● **EXERCISE PROMPT**:
Copy out the stretch of the records from the line containing "Given: Click the" through the end of the records, leaving the pictures out.

● **EXERCISE INPUTS**:
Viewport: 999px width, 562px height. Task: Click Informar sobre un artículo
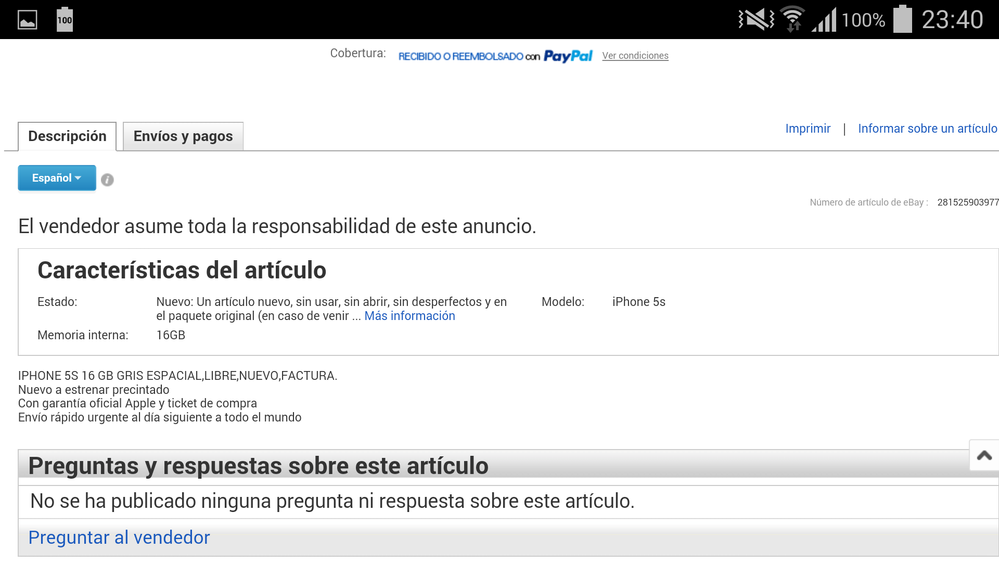pos(927,129)
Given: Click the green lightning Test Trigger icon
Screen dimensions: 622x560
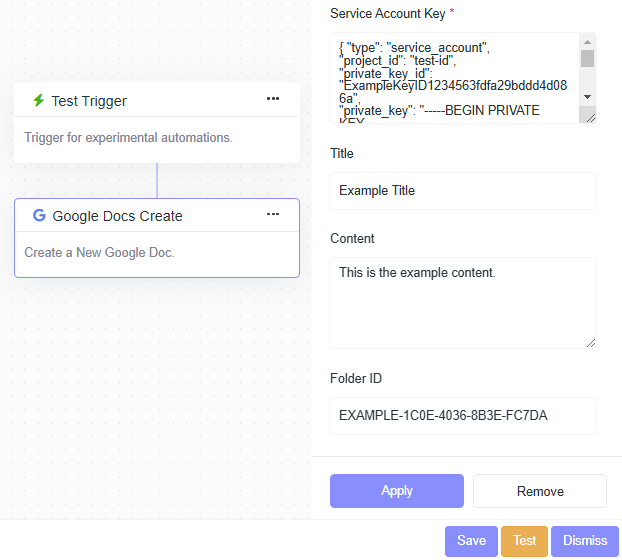Looking at the screenshot, I should [39, 101].
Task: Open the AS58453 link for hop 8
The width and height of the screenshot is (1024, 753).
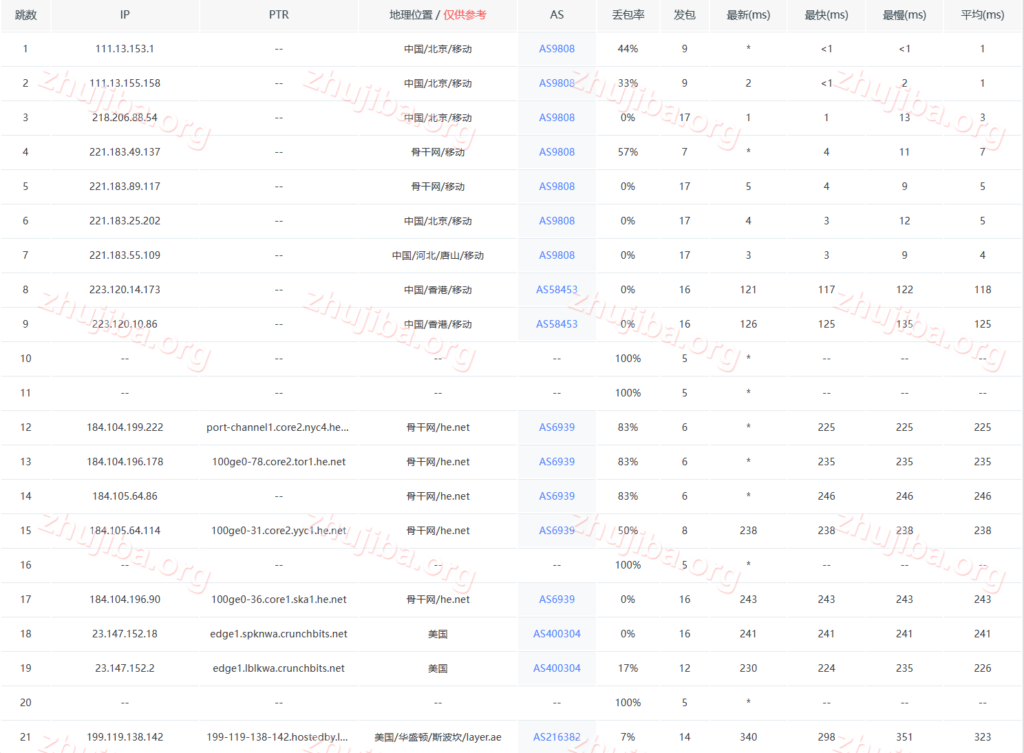Action: pos(556,289)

● **EXPECTED ANSWER**:
Given: Click the green lightning Test Trigger icon
Screen dimensions: 622x560
Looking at the screenshot, I should [39, 101].
Task: Open the AS58453 link for hop 8
The width and height of the screenshot is (1024, 753).
Action: pos(556,289)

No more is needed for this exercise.